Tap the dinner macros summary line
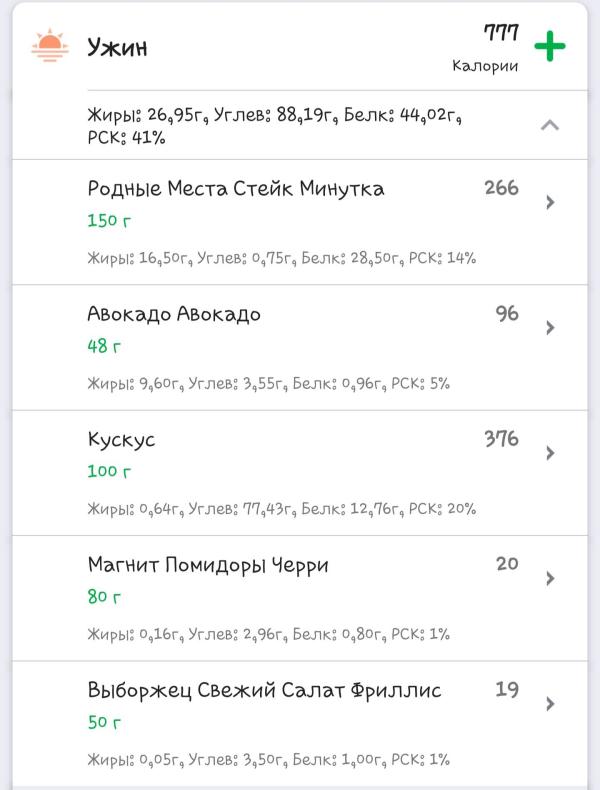600x790 pixels. coord(275,125)
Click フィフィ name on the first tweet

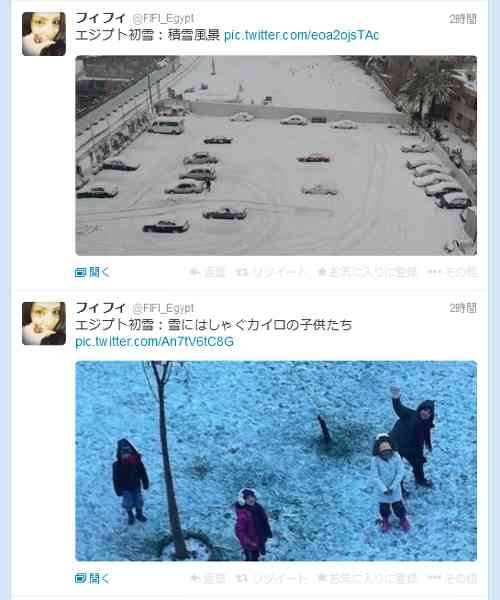tap(100, 18)
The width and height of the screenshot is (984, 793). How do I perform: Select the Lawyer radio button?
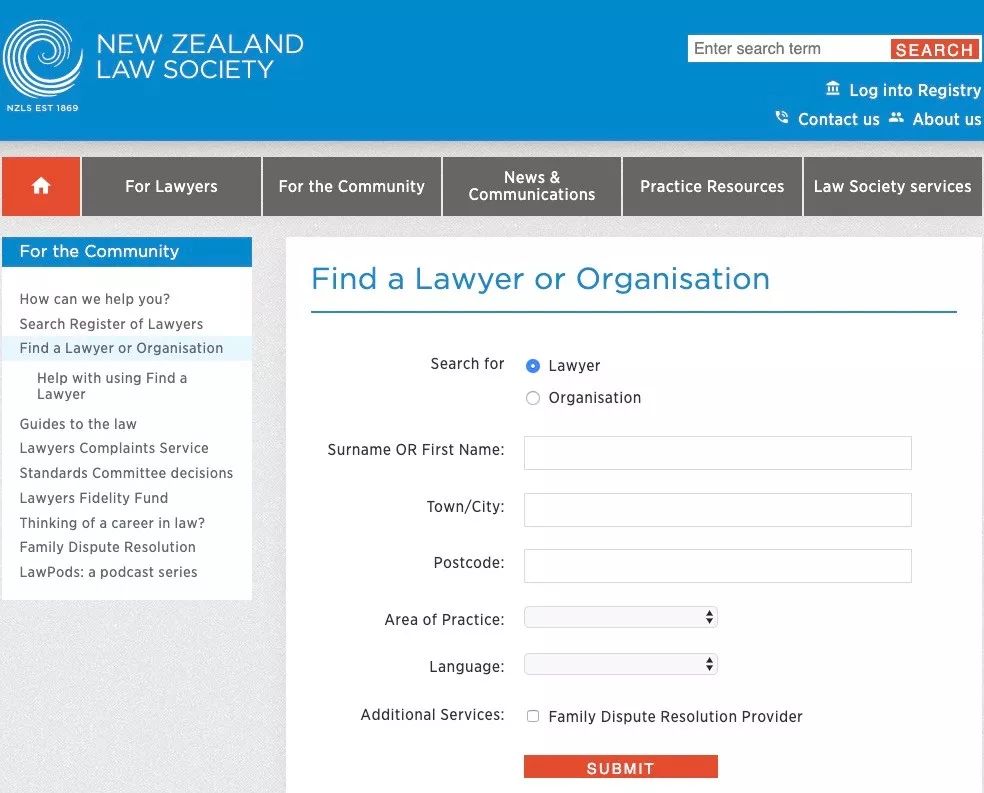tap(533, 366)
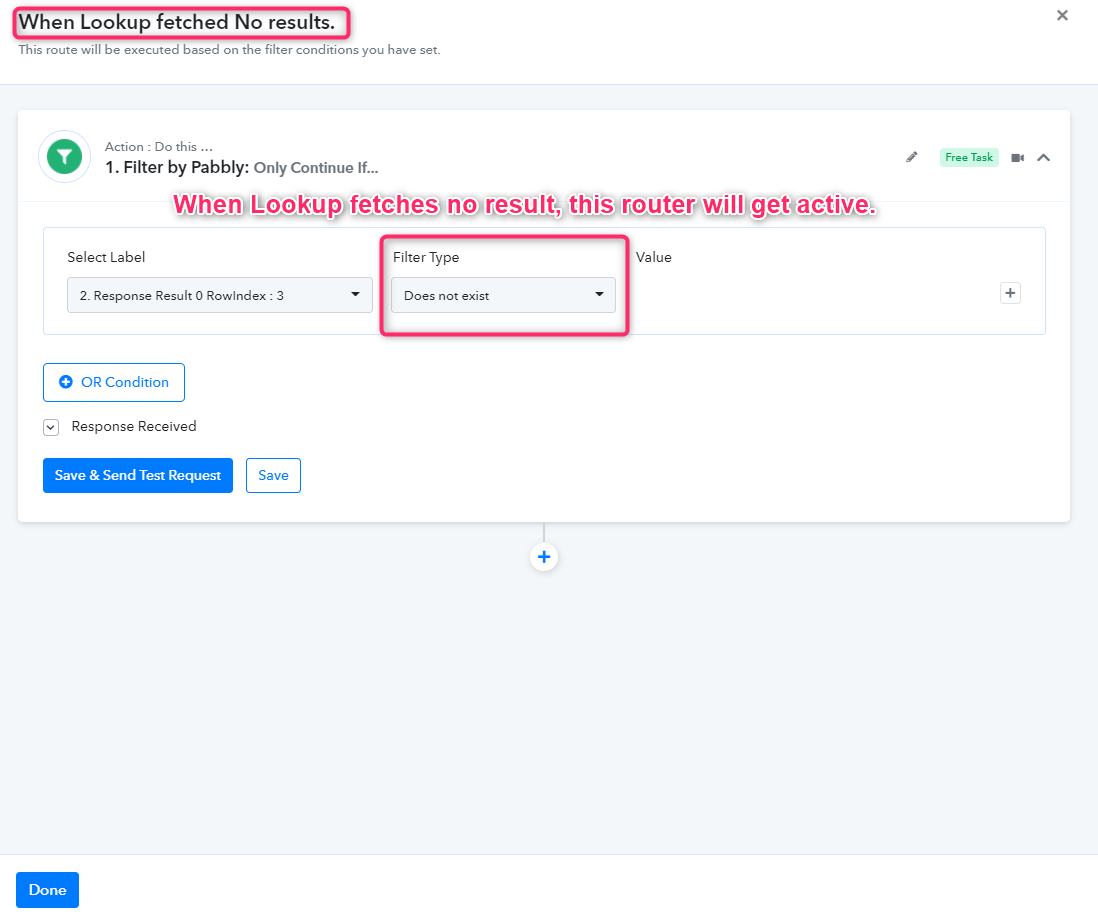Click the arrow of the Select Label dropdown

pos(355,295)
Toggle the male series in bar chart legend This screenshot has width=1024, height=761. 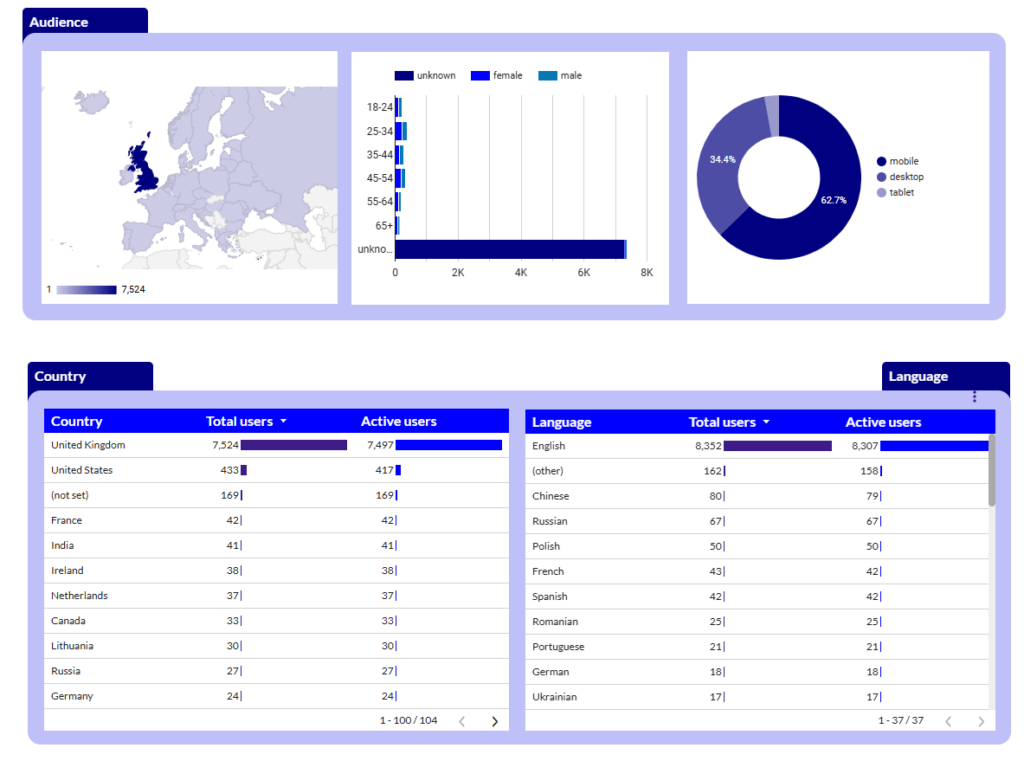click(x=560, y=76)
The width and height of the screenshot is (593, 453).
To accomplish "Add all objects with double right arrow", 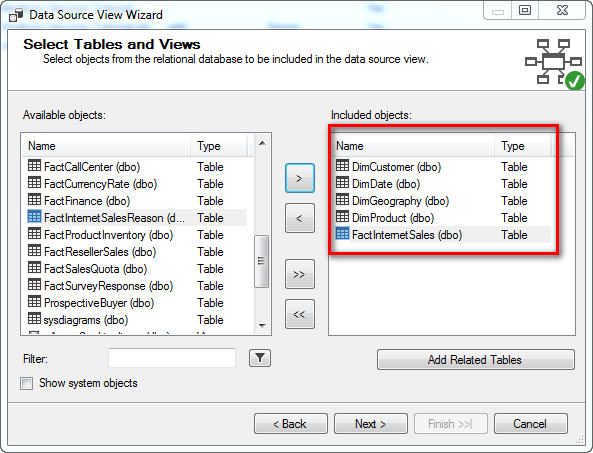I will 300,274.
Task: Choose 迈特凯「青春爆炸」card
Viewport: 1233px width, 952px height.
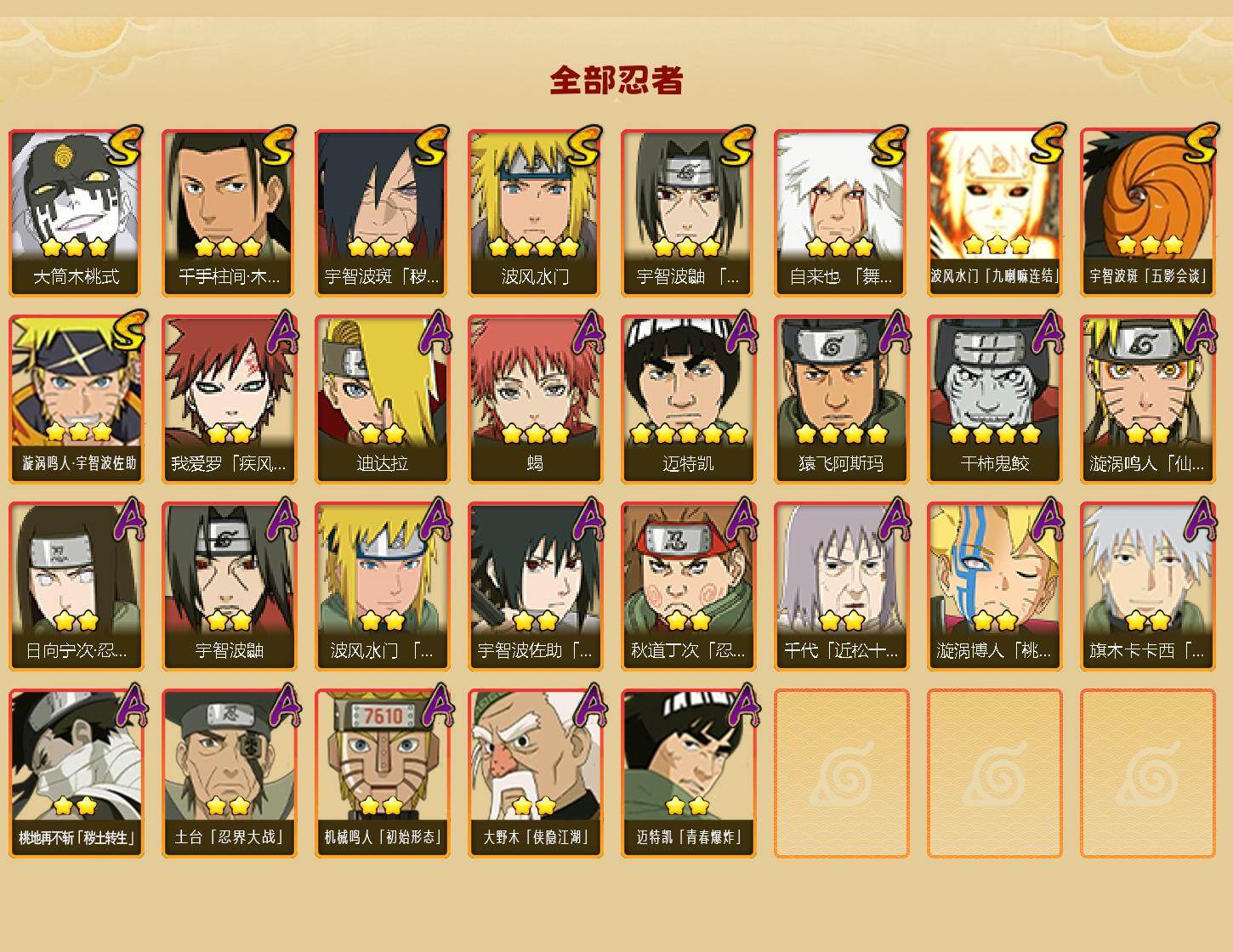Action: (x=688, y=774)
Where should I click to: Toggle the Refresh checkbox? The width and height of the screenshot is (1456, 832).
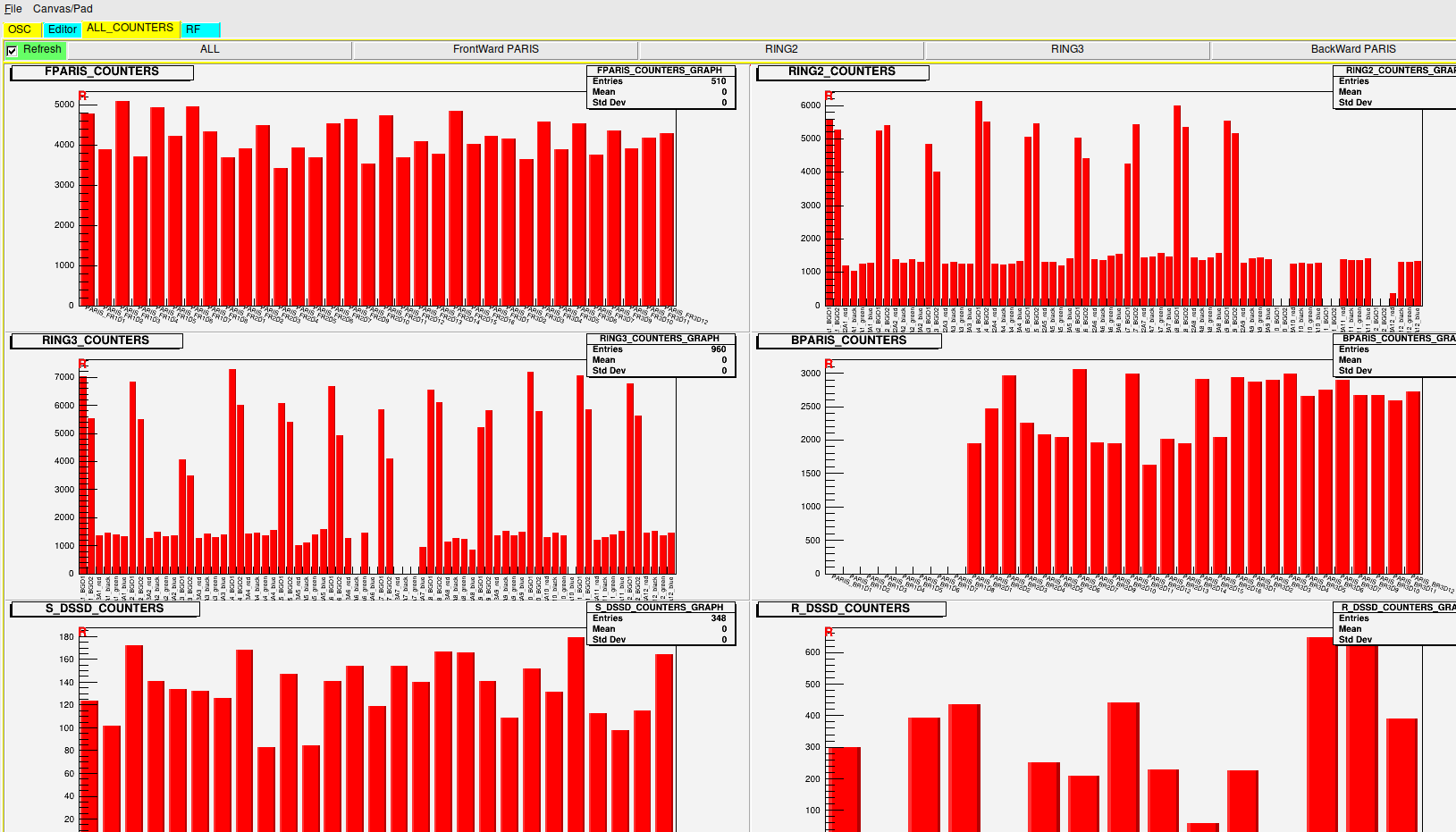(x=13, y=51)
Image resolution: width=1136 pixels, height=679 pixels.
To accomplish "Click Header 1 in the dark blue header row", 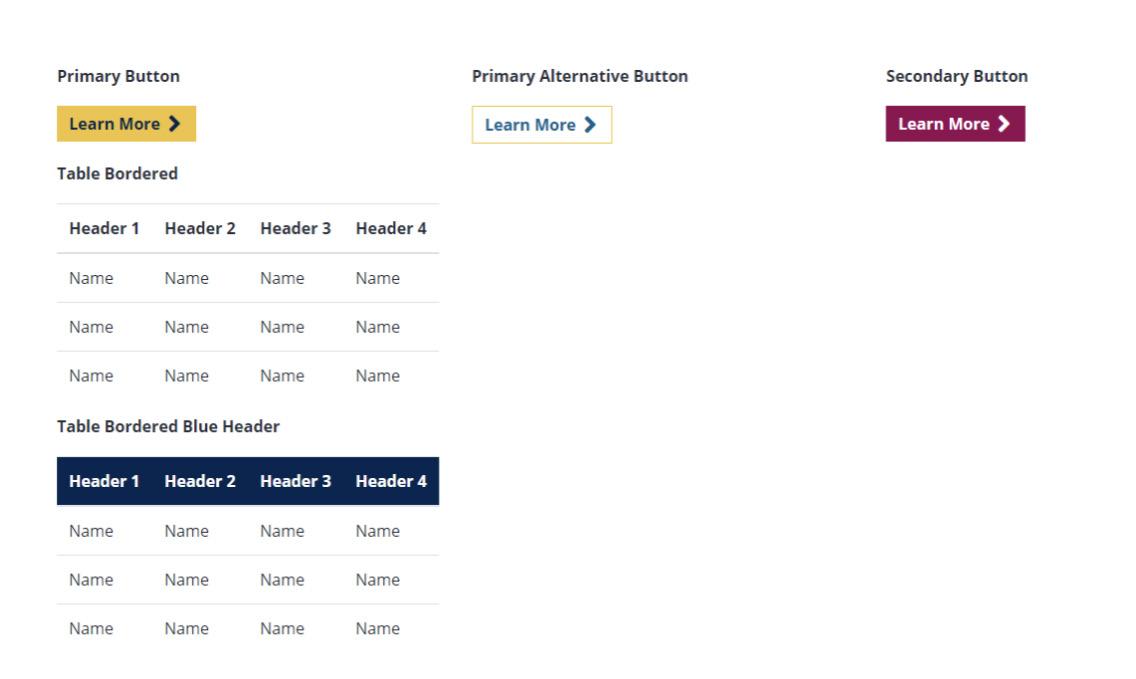I will coord(104,482).
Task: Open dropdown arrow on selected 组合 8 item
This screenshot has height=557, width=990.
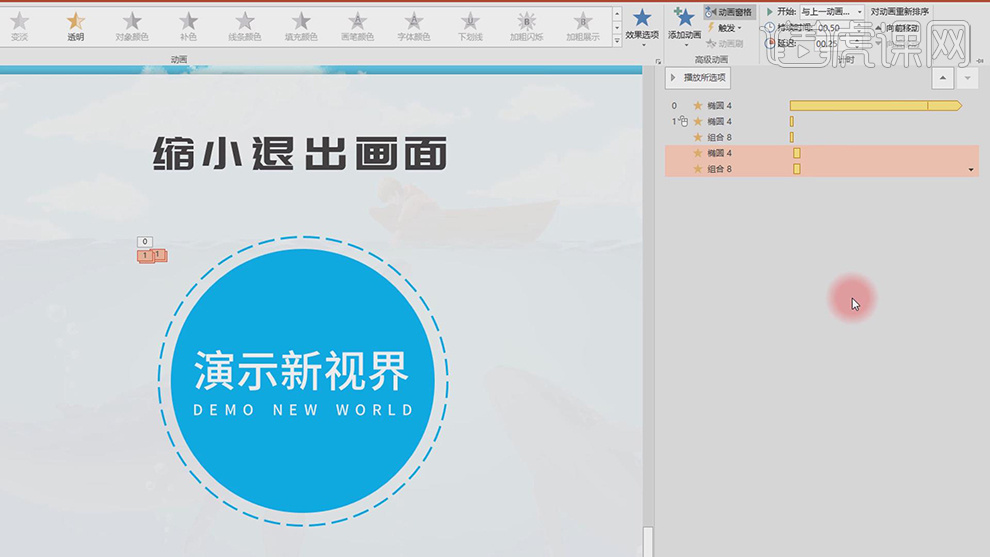Action: (971, 170)
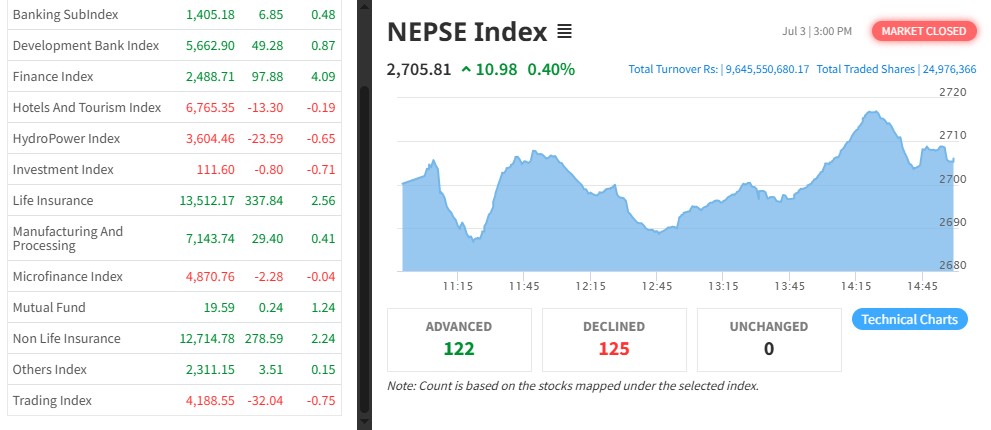
Task: Open Hotels And Tourism Index
Action: (x=87, y=107)
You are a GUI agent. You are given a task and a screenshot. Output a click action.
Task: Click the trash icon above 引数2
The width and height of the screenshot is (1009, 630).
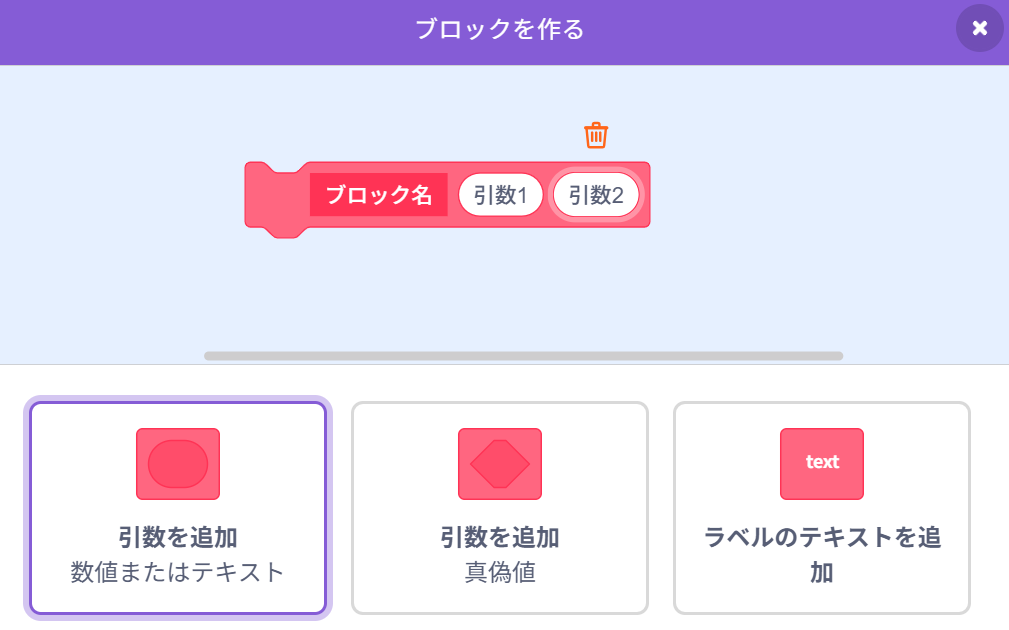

···

WORK TASK :: An exact copy is needed of the lines running from the one containing "Task: Open dropdown" through the last line of the material, and of no others; pictures stay out.

ANSWER TO THIS TASK ::
Task: Open dropdown arrow on selected 组合 8 item
This screenshot has height=557, width=990.
Action: (971, 170)
Task: Open Hotels And Tourism Index
Action: (x=87, y=107)
You are a GUI agent. You are given a task and a screenshot. Output a click action.
Task: Click the trash icon above 引数2
The width and height of the screenshot is (1009, 630).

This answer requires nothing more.